• **Requirement**
Each entry must be printed again without a single change.

• **Provided entries**
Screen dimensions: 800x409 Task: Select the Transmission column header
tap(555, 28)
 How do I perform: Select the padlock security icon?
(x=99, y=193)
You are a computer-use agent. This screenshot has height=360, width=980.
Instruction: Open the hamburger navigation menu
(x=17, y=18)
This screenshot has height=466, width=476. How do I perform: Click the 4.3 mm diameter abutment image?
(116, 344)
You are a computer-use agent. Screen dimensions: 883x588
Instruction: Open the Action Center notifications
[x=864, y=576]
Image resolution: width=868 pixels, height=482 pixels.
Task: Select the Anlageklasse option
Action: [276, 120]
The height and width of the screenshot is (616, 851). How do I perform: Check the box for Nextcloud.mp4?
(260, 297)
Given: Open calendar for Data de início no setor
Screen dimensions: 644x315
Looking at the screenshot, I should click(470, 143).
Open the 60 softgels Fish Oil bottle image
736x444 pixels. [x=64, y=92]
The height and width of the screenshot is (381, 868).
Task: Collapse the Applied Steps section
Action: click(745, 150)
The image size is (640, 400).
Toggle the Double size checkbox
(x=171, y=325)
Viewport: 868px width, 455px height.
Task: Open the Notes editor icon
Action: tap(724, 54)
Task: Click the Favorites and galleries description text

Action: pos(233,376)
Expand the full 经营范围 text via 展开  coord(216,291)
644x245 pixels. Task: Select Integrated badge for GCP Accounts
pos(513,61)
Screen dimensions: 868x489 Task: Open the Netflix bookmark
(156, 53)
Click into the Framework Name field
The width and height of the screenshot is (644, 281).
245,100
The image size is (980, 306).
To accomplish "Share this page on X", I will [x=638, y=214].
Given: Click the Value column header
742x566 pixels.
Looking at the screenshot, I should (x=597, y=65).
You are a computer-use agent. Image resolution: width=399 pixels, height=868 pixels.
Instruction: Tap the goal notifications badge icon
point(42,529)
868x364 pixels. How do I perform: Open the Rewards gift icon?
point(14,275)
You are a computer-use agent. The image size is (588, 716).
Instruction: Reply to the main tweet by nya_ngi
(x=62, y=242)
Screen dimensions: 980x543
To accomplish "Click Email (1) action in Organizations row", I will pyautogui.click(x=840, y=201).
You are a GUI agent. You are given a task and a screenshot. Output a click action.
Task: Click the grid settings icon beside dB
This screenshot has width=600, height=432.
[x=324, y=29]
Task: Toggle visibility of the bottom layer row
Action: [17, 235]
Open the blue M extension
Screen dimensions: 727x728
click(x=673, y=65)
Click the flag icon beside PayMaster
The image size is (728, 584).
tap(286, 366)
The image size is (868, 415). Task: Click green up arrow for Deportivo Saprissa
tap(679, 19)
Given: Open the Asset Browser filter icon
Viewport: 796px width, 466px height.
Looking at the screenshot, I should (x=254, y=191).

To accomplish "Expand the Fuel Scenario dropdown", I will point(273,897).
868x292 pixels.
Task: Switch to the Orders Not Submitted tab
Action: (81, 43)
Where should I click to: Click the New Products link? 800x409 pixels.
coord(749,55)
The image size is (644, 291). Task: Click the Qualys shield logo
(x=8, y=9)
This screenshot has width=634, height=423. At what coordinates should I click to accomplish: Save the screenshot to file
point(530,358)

• **Response area**
Screen dimensions: 800x409 Task: Select the Transmission column header
tap(555, 28)
 How do I perform: Select the padlock security icon?
(x=99, y=193)
You are a computer-use agent. This screenshot has height=360, width=980.
Instruction: Open the hamburger navigation menu
(x=17, y=18)
This screenshot has height=466, width=476. How do I perform: Click the 4.3 mm diameter abutment image?
(116, 344)
You are a computer-use agent. Screen dimensions: 883x588
Instruction: Open the Action Center notifications
[x=864, y=576]
Image resolution: width=868 pixels, height=482 pixels.
Task: Select the Anlageklasse option
Action: [276, 120]
The height and width of the screenshot is (616, 851). How do I perform: Check the box for Nextcloud.mp4?
(260, 297)
Given: Open calendar for Data de início no setor
Screen dimensions: 644x315
Looking at the screenshot, I should click(470, 143).
Open the 60 softgels Fish Oil bottle image
736x444 pixels. [x=64, y=92]
The height and width of the screenshot is (381, 868).
Task: Collapse the Applied Steps section
Action: click(745, 150)
The image size is (640, 400).
Toggle the Double size checkbox
(x=171, y=325)
Viewport: 868px width, 455px height.
Task: Open the Notes editor icon
Action: tap(724, 54)
Task: Click the Favorites and galleries description text

Action: pos(233,376)
Expand the full 经营范围 text via 展开  coord(216,291)
644x245 pixels. Task: Select Integrated badge for GCP Accounts
pos(513,61)
Screen dimensions: 868x489 Task: Open the Netflix bookmark
(156, 53)
Click into the Framework Name field
The width and height of the screenshot is (644, 281).
245,100
The image size is (980, 306).
To accomplish "Share this page on X", I will [x=638, y=214].
Given: Click the Value column header
742x566 pixels.
Looking at the screenshot, I should (x=597, y=65).
You are a computer-use agent. Image resolution: width=399 pixels, height=868 pixels.
Instruction: Tap the goal notifications badge icon
point(42,529)
868x364 pixels. How do I perform: Open the Rewards gift icon?
point(14,275)
You are a computer-use agent. The image size is (588, 716).
Instruction: Reply to the main tweet by nya_ngi
(x=62, y=242)
Screen dimensions: 980x543
To accomplish "Click Email (1) action in Organizations row", I will pyautogui.click(x=840, y=201).
You are a GUI agent. You are given a task and a screenshot. Output a click action.
Task: Click the grid settings icon beside dB
This screenshot has width=600, height=432.
[x=324, y=29]
Task: Toggle visibility of the bottom layer row
Action: [17, 235]
Open the blue M extension
Screen dimensions: 727x728
click(x=673, y=65)
Click the flag icon beside PayMaster
The image size is (728, 584).
tap(286, 366)
The image size is (868, 415). Task: Click green up arrow for Deportivo Saprissa
tap(679, 19)
Given: Open the Asset Browser filter icon
Viewport: 796px width, 466px height.
Looking at the screenshot, I should (x=254, y=191).

To accomplish "Expand the Fuel Scenario dropdown", I will point(273,897).
868x292 pixels.
Task: Switch to the Orders Not Submitted tab
Action: (81, 43)
Where should I click to: Click the New Products link? 800x409 pixels.
coord(749,55)
The image size is (644, 291). Task: Click the Qualys shield logo
(x=8, y=9)
This screenshot has width=634, height=423. At what coordinates should I click to accomplish: Save the screenshot to file
point(530,358)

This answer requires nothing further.